▶ **PROBLEM DETAILS**: Please copy the lines below exactly, from the first one through the line showing "You are a computer-use agent. This".
━━ RECORDS SHOWN
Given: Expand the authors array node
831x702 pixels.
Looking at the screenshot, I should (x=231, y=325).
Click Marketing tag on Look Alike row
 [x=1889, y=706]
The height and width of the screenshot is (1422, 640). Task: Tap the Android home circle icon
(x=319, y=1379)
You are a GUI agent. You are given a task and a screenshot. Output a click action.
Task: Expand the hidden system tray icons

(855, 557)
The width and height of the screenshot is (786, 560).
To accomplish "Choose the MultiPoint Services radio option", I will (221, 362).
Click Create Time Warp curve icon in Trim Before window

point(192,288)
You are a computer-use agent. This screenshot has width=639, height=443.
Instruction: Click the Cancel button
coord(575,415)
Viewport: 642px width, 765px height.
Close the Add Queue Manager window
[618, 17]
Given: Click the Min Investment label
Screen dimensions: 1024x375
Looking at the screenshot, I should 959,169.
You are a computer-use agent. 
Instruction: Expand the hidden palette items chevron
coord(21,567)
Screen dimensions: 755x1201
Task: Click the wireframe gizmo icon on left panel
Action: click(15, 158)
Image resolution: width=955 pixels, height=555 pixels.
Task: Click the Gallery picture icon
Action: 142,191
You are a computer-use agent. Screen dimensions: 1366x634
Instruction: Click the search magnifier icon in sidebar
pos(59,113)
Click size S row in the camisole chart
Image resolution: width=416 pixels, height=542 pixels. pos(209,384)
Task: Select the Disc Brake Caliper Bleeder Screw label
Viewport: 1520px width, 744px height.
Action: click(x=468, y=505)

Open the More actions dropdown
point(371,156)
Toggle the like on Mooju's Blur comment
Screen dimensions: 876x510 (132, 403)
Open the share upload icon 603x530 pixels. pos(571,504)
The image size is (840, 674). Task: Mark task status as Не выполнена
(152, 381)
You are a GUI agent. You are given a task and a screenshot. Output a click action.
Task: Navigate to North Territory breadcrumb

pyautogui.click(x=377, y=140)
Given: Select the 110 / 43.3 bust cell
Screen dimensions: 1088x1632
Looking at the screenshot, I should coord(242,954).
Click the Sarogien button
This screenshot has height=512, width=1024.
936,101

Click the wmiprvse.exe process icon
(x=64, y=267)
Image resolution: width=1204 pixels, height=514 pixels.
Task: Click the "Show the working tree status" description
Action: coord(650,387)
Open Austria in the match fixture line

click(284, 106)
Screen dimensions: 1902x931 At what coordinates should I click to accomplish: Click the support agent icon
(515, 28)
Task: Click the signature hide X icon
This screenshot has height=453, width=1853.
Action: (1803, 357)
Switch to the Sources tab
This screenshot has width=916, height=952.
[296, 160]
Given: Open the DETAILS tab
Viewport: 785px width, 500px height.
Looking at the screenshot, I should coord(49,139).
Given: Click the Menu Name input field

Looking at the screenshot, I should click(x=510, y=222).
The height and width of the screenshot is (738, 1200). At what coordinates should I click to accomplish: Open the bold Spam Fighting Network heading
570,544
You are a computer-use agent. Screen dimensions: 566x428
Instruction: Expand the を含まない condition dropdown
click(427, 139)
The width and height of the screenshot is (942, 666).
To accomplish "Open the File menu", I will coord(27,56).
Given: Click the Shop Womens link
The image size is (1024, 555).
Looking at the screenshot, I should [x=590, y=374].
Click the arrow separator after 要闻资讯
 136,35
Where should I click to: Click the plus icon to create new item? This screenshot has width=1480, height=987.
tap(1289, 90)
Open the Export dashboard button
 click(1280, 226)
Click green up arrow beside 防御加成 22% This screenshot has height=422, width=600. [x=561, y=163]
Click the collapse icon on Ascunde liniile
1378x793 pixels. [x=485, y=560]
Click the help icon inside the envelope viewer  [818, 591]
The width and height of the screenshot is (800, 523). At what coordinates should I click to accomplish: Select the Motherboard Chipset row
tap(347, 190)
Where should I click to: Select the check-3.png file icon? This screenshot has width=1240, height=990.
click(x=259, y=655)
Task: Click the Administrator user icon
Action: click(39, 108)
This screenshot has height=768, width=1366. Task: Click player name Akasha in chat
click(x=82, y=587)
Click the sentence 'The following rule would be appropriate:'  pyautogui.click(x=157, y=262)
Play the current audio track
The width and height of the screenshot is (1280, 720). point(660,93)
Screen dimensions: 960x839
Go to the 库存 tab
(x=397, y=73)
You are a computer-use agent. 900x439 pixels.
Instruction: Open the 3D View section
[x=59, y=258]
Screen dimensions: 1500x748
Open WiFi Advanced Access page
━━━━
▶ **EXERCISE RESPONSE**:
Given: Expand the authors array node
831x702 pixels.
Looking at the screenshot, I should (x=231, y=325).
Click Marketing tag on Look Alike row
 [x=1889, y=706]
The height and width of the screenshot is (1422, 640). Task: Tap the Android home circle icon
(x=319, y=1379)
You are a GUI agent. You are given a task and a screenshot. Output a click action.
Task: Expand the hidden system tray icons

(855, 557)
The width and height of the screenshot is (786, 560).
To accomplish "Choose the MultiPoint Services radio option", I will (221, 362).
Click Create Time Warp curve icon in Trim Before window

point(192,288)
You are a computer-use agent. This screenshot has width=639, height=443.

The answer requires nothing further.